Simulation Results of Social Opinion Monitoring
Opinion Event Description | Original Opinion Heat | Opinion Heat after Smart Intervention | Intervention Effect (%) |
---|---|---|---|
Food Safety Issue of a Company | High | Medium | 50% |
Corruption Scandal of Government Official | Medium | Low | 66.7% |
Launch of New Tech Product | Low | Low | 0% |
Table 5 shows the application effect of IDSS in resource allocation optimization. With the help of system optimization, the allocation efficiency of various resources has been improved to a certain extent.
Simulation Results of Resource Allocation Optimization
Resource Type | Original Allocation Efficiency (%) | Allocation Efficiency after Smart Optimization (%) | Improvement Amplitude (%) |
---|---|---|---|
Police Resources | 70 | 85 | 21.4% |
Medical Supplies | 65 | 80 | 23.1% |
Education Funds | 75 | 90 | 20% |
In today's society, with the explosive growth of information and the rapid development of science and technology, the traditional decision-making model has gradually revealed its limitations. IDSS is the product of the integration of big data and AI technology, which provides unprecedented support for decision makers. IDSS can quickly process and analyze massive data and provide timely and accurate decision-making basis for decision makers. This feature does not improve the scientificity and rationality of decision-making, but also greatly shortens the decision-making cycle. In the field of urban traffic management, IDSS provides a scientific basis for traffic control by means of real-time monitoring of traffic flow. In terms of public safety, the system can accurately assess all kinds of risks and provide strong support for risk prevention and response. In the field of environmental protection, the system can also provide a variety of policy options for decision makers and predict their implementation effects.
The quality and accuracy of data is the key to system performance, and wrong or deviated data may lead the system to make wrong decision-making suggestions. Combined with these factors, we must strengthen the control of data quality to ensure the accuracy and reliability of data. In addition, with the constant change of social governance environment, the algorithm and model of IDSS need to be constantly updated. When dealing with sensitive data, we must strictly abide by relevant laws and regulations to ensure that the security and privacy of data are not infringed.
Looking ahead, IDSS will play a more important role in the modernization of social governance. For example, using deep learning and other technologies, the system will be able to understand human language and intentions more accurately and provide more accurate decision support for decision makers.

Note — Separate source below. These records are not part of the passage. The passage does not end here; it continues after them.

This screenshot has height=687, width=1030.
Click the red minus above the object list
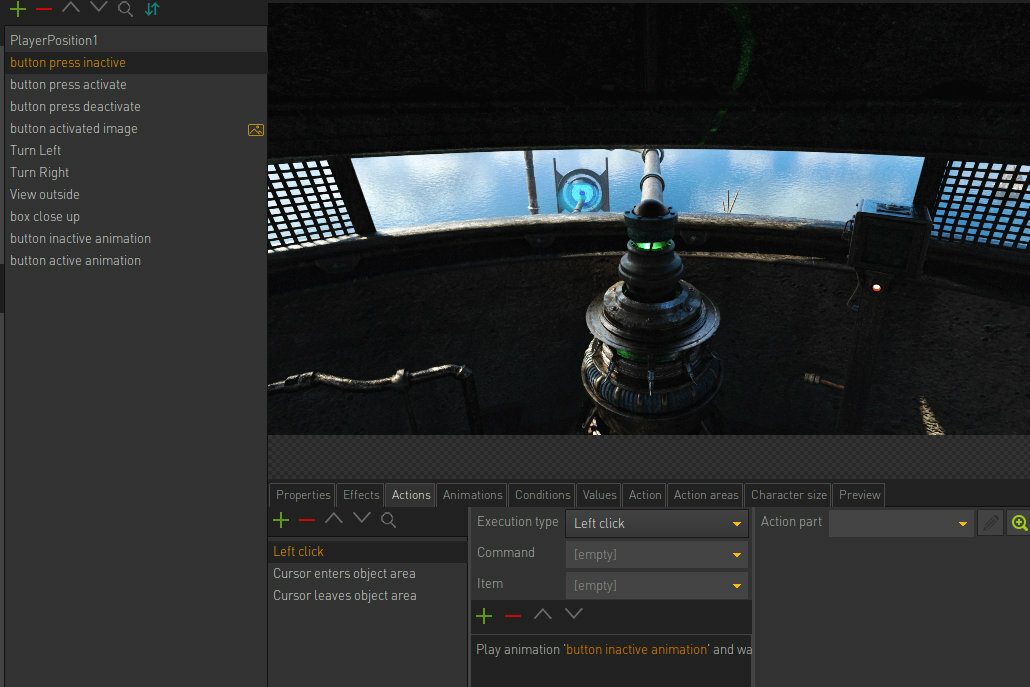pyautogui.click(x=44, y=9)
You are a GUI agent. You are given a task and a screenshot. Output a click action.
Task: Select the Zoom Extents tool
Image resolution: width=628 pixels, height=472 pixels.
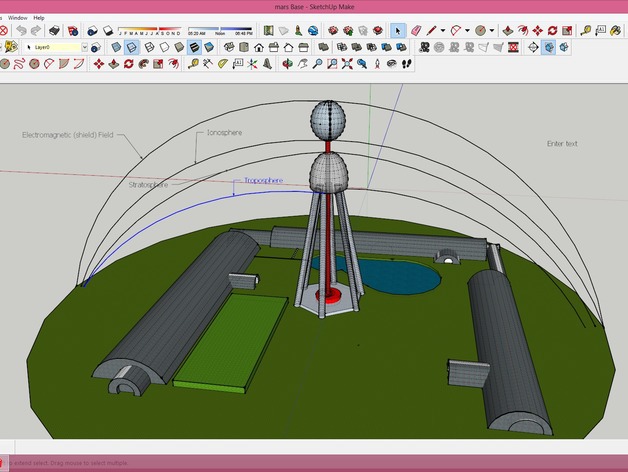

The system can also be integrated and cooperated with other intelligent systems to form a more perfect intelligent system of social governance.
This article discusses the design and implementation of IDSS in the modernization of social governance. In the study, the design concept, key technologies, architecture and implementation process of the system are elaborated in detail, showing its potential in social governance.
Relying on DM technology, IDSS can efficiently process and analyze massive and multi-dimensional social data, dig out valuable information hidden in it, and provide accurate and timely decision support for decision makers. In urban traffic, public safety, environmental protection and other social governance fields, the system has shown remarkable application results.
The application of IDSS also faces challenges such as data quality, algorithm updating and privacy protection. Therefore, it is needed to strengthen data governance in future research work to ensure accurate and reliable data; Increase investment in research and development, and constantly optimize the algorithm model; Pay attention to privacy protection and ensure data security.
Driven by DM and AI, IDSS will show more important value in social governance and make greater contributions to the modernization of social governance.